= Denaturing high performance liquid chromatography =

Denaturing High Performance Liquid Chromatography (DHPLC) is a method of chromatography for the detection of base substitutions, small deletions or insertions in the DNA. Due to its speed and high resolution, this method is particularly useful for finding polymorphisms in DNA.

In practice, the analysis begins with a standard polymerase chain reaction (PCR) in order to amplify the fragment of interest. If the amplified region that exhibits the polymorphism(s) is heterozygous, two kinds of fragments corresponding to the allele and the wild polymorphic allele will be present in the PCR product. This first step is followed by a step of denaturation-renaturation to create hetero- and homoduplexes from the two allele populations in the PCR. To find a homozygous polymorphism, proceed in the same way by premixing a DNA wild population to a population of polymorphic DNA to obtain heteroduplexes after the denaturation-renaturation step.

Heteroduplexes are actually double strands of DNA containing a strand from the wild-type allele and a sprig from the polymorphic allele. The formation of such DNA fragments then causes the appearance of a "mismatch" or bad pairing where the polymorphism is located.

These "mismatches" in the heteroduplex are the basis for the polymorphism detection by DHPLC. Heteroduplexes are thermally less stable than their corresponding homoduplexes, and the single DNA strands will therefore be disconnected by chromatography when subjected to a sufficiently high temperature. The consequence of this double strand instability will be a mismatch of the two DNA strands in the region of polymorphism when DNA is heated to the DNA melting temperature. This mismatch will therefore decrease the interaction with the column and will result in a reduced retention time compared to the homoduplexes in the chromatographic separation process.

To observe the phenomenon of separation, the DHPLC method uses a column of a non-grafted porous stationary phase composed of polystyrene-divinylbenzene alkyl. The stationary phase is electrically neutral and hydrophobic. The DNA, however, is negatively charged at its phosphate groups and therefore can adsorb itself on the column. In order to make the adsorption possible, triethylammonium acetate (TEAA) is used. The positively charged ammonium ion of these molecules interacts with the DNA, and the alkyl chain with the hydrophobic surface of the solid phase.

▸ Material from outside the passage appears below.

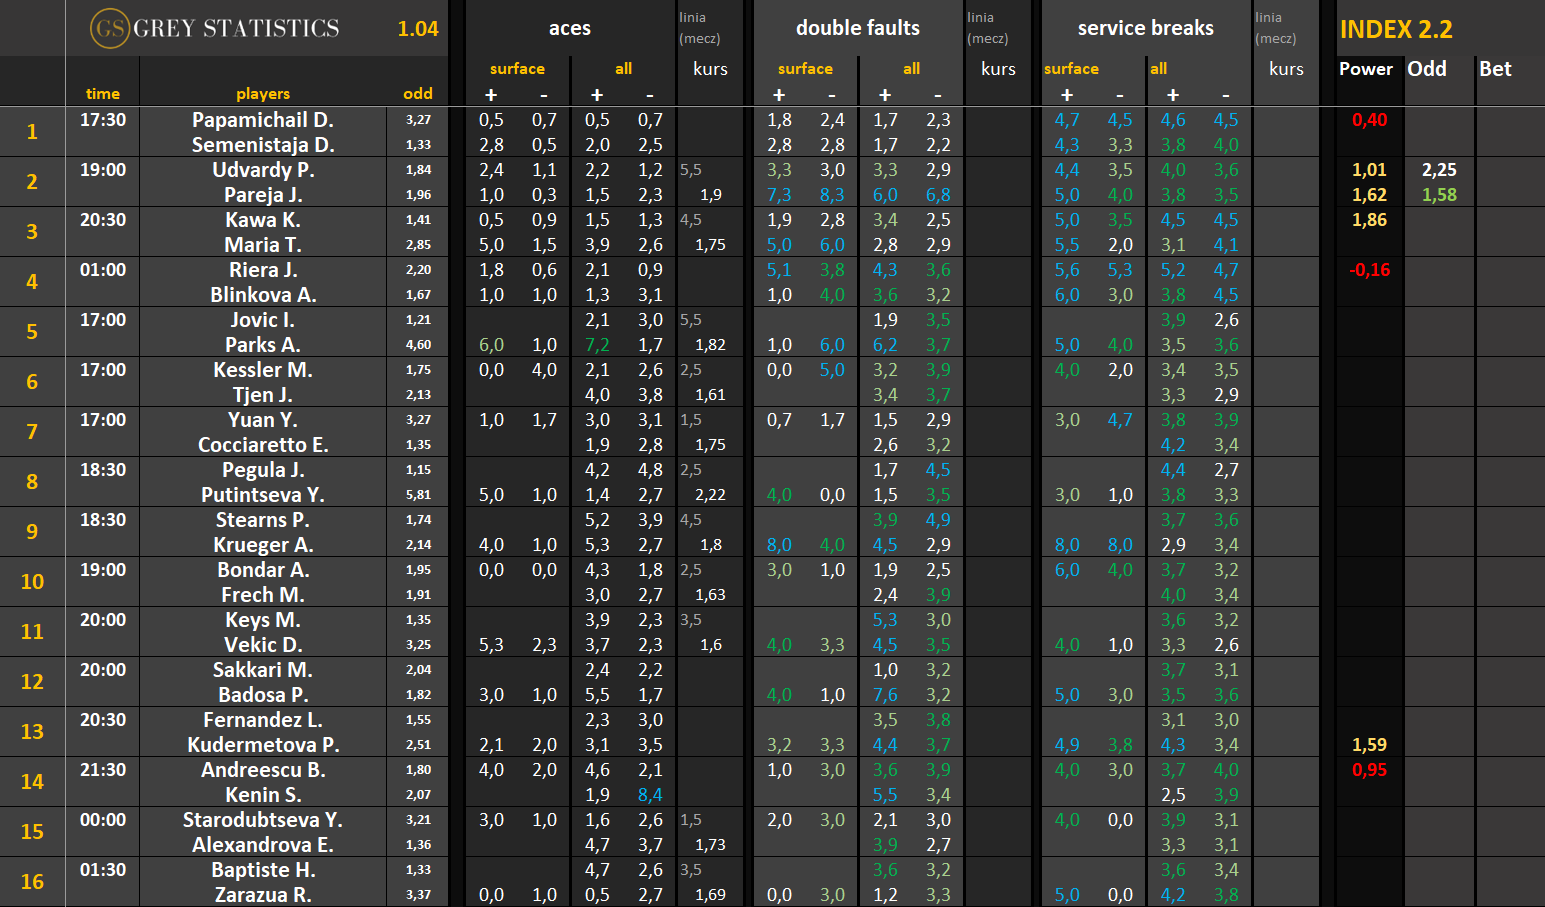Click the Power value 1,86 for Kawa
Screen dimensions: 1545x907
(1369, 220)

Therefore, when heteroduplexes are partially denaturated by heating, the negative charges undergo partial relocation and the interaction force between DNA heteroduplexes and column decreases in comparison to the strength of interaction of the homoduplexes. These will therefore be eluted less rapidly by the mobile phase (consisting of acetonitrile).

==Mutation screening==
DHPLC is widely used as a high-throughput mutation-screening method in both research and diagnostic applications, but samples with altered chromatographic patterns generally still require follow-up DNA sequencing to identify the exact variant. Early reports highlighted automated instrumentation, analyses of about 5 minutes per sample, and the ability to analyze PCR fragments up to 1.5 kb.